Top of Data for this task
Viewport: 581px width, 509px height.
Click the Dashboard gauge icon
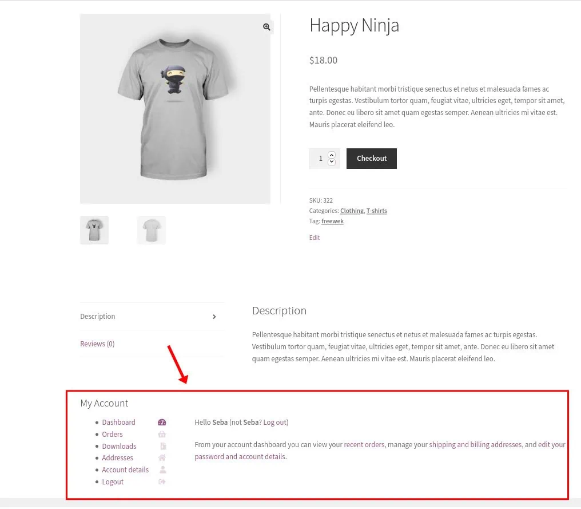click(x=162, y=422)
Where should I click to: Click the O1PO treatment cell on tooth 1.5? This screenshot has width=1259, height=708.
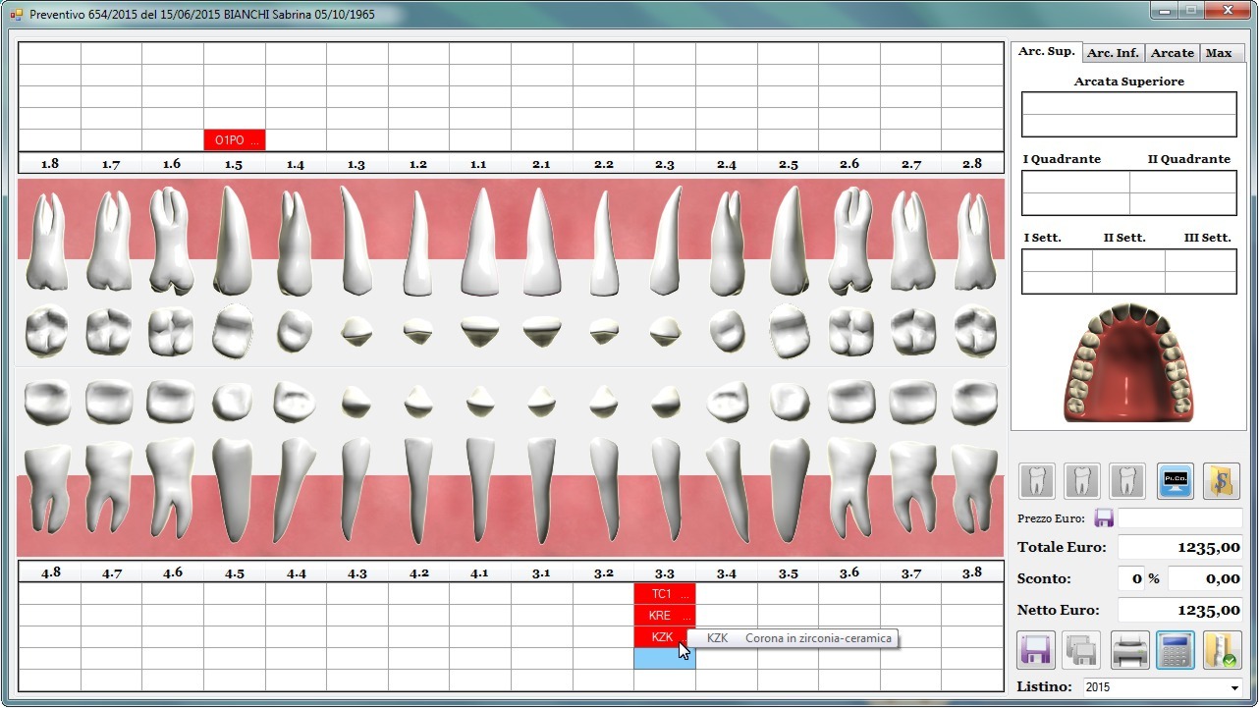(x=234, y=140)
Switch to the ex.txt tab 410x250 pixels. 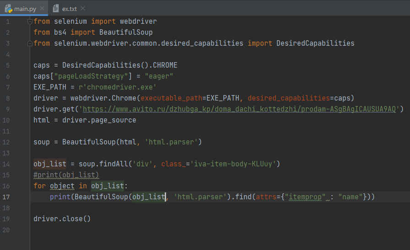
Bottom of Data for this task
Exact copy, no pictures: please print the data above once more.

Solution for this problem:
Viewport: 581px width, 509px height.
Click the Dashboard gauge icon
click(x=162, y=422)
Where should I click to: Click the O1PO treatment cell on tooth 1.5? This screenshot has width=1259, height=708.
(x=234, y=140)
Switch to the ex.txt tab 410x250 pixels. 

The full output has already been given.